The United States Air Force has funded anti-drone research from an unexpected angle—the predatory animal behavior of a falcon when targeting its prey. We’ve seen biomimetic drone designs before, such as the SMAD which can perch on walls, or the bionic drone capable of fitting in amongst actual birds, but the approach here isn’t focused on mimicking birds and appearing like them, rather it uses them as inspiration for aerial anti-drone technology. 

According to Bloomberg, the Air Force funded a zoology study by researchers at Oxford University, which found that a falcon’s tracking of prey could be useful when developing anti-drone tech in order to defend against potentially threatening unmanned aerial vehicles.
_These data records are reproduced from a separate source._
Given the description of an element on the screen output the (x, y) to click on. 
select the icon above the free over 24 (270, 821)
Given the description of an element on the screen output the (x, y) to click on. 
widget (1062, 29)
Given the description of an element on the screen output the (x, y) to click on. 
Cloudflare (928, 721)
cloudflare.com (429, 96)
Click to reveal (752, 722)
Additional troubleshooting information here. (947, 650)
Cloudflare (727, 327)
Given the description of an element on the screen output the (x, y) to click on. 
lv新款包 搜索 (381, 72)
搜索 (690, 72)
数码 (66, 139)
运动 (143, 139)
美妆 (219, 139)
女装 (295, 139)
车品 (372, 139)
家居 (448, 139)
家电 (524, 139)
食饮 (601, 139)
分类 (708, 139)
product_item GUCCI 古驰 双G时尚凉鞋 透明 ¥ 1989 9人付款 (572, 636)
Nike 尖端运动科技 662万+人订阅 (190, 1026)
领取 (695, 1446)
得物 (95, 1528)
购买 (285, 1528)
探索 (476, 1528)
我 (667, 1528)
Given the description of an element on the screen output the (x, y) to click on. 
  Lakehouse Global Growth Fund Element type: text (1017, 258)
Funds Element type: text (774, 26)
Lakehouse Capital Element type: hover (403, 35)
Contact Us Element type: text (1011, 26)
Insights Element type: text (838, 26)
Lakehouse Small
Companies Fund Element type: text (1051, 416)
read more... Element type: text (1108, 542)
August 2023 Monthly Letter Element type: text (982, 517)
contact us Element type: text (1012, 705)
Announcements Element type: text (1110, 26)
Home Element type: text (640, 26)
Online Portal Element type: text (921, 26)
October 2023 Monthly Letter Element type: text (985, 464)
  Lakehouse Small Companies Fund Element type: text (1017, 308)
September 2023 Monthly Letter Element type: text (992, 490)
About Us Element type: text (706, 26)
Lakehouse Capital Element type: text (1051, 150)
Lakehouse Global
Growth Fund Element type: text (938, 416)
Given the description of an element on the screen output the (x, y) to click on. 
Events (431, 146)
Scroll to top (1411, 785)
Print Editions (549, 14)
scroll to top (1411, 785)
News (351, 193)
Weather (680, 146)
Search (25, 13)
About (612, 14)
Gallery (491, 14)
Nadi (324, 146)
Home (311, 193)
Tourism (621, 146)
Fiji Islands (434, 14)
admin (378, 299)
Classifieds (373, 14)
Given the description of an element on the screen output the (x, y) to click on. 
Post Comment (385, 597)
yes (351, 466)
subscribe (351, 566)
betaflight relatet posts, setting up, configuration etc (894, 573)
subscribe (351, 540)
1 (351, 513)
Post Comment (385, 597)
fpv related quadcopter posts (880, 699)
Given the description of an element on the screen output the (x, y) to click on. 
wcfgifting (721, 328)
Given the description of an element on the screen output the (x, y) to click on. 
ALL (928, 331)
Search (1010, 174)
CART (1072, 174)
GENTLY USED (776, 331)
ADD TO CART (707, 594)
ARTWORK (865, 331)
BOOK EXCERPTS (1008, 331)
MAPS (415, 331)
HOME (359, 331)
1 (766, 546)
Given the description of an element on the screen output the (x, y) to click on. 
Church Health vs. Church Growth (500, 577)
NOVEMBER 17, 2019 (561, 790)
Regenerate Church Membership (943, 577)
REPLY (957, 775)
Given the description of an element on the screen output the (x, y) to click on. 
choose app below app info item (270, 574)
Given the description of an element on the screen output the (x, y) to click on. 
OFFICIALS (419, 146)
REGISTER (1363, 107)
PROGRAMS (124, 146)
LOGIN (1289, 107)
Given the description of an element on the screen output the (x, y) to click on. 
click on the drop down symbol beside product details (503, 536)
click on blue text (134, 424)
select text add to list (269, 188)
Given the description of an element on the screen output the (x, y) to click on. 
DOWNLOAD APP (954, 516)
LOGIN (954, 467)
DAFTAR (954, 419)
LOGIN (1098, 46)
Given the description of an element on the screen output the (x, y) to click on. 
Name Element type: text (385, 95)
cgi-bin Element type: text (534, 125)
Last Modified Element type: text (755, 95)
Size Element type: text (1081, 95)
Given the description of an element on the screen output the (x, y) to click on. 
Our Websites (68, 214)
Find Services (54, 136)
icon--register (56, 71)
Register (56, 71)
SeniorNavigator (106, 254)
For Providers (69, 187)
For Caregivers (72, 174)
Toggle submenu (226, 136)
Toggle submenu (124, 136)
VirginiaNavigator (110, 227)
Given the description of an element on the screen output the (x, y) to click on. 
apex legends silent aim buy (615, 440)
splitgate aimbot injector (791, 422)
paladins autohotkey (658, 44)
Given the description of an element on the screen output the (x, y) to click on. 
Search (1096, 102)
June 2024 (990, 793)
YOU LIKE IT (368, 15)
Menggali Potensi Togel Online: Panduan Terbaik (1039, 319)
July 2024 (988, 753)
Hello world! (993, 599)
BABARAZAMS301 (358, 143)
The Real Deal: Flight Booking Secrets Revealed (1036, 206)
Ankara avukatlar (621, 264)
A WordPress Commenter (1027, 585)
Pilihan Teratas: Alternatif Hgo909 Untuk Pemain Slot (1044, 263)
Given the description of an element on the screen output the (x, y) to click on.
This would ideally be implemented to protect troops, law enforcement, or “critical infrastructure” such as airports. 

Reportedly, the research involved fitting falcons with video cameras and GPS receivers, in order to track their precise flight maneuvers and methodology when attacking their prey. The study even had researchers attach bait to a drone to lure a falcon after the UAV and simultaneous track its movement. According to Oxford University’s research paper published Monday, one particularly interesting conclusion was that “peregrine falcons steer their attacks using the same control strategies as guided missiles.” Naturally, this is of paramount interest to defense institutions such as the Air Force. 

“We think that the finer details of how peregrines operate could certainly find application in small drones designed to remove other drones from protected airspace,” said Professor Graham Taylor, whose research was comprised of 55 attack flights with falcons and drones. The research being done here will most probably not lead to large fleets of drone-destroying falcons perched atop airports and near battlefields, rather to a more refined understanding of how to program anti-drone technology for maximum efficiency in flight and targeting.

As drones become more affordable, and increasingly threaten the integrity of purposefully guarded areas such as airports and prisons, officials responsible for the security of said institutions are becoming more and more concerned with how best to approach this modern problem of unwelcome aerial visitors. Sure, there are anti-drone guns as well as the ability to geofence an area, but as the drone industry grows, so does anti-drone research and funding. Looking towards avian predatory behavior is not only logical but readily available for testing, making this falcon-based anti-drone development fairly rational.